FIRST, we did a quick overview of last week’s class, then moved onto Colin Williams’ research on the prevalence of different forms of work (using his 2005 book, A Commodified World? and his chapter on non-commodified labour in The Routledge Companion to Alternative Organization (2014)) (see slides 1 to 12). (He also has a 2016 article in Area with Richard White, Beyond capitalocentricism: are non‐capitalist work practices ‘alternatives’?). If there was more time, we could have replicated Williams’ case studies by identifying the diverse labour practices in a task; in someone’s daily life; in an organisation; and in a locality (slide 11).
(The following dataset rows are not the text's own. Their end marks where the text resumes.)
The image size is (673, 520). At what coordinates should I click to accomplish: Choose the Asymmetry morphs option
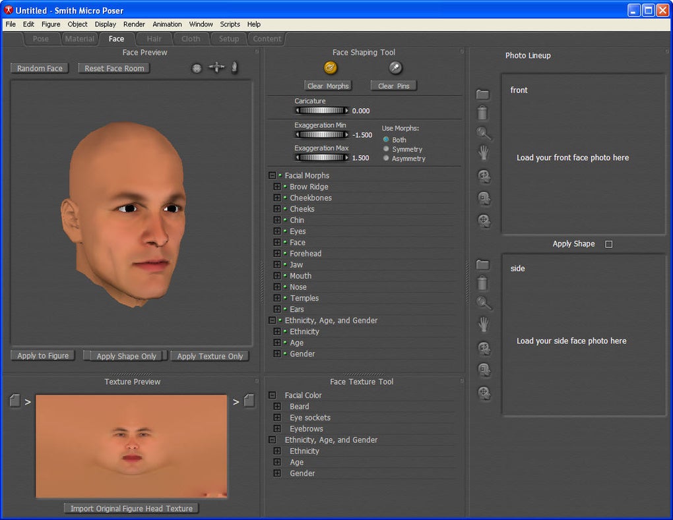pyautogui.click(x=386, y=158)
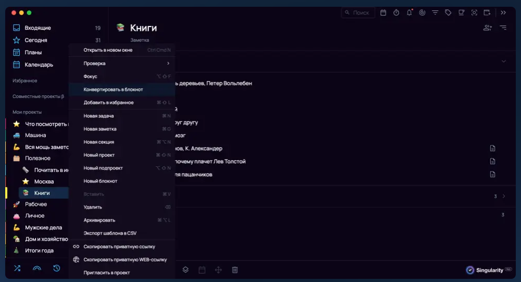Click the history clock icon in sidebar footer
This screenshot has width=521, height=282.
pyautogui.click(x=57, y=268)
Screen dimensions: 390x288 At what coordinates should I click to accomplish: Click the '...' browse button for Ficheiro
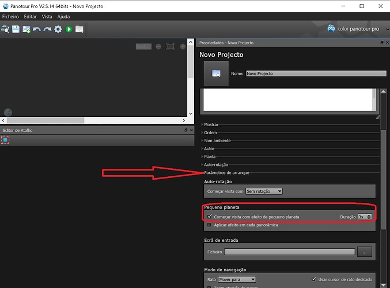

We finished this section by raising the diverse/community economy issue—it’s one thing to identify a diversity of work practices but which of these practices are the basis for building community economies? (See slide 12).

SECOND, we looked at indicators of wellbeing (building on last week’s exercise in which they explored their own 24-hour clock, and individual and planetary wellbeing) (slides 13 to 17). Students then worked in pairs to research what they could about four different indicators of wellbeing produced by different agencies:

They found the Canadian Index of Wellbeing; the Genuine Progress Indicator (Maryland Dept of Natural Resources); and the OECD’s Better Life Index. Students did this in-class research using their mobile devices (which I had asked them to bring along). And they looked at the examples in terms of three questions (slide 17). When the students presented, there was lots of discussion of the different aspects of wellbeing that these indicators feature, but the link between work and wellbeing only came out through lots of prompting (this is a hard one).

THIRD, we opened up the pages of TBTE to look at the collective actions in this section. There was really only time to do a quick overview of the different types of work and the connection to different types of wellbeing as we needed to do one final task in this lecture. I wanted to get the students thinking about their major assessment task (their case study), so we had a bit of discussion about which chapter each student was thinking of focusing on for their case study.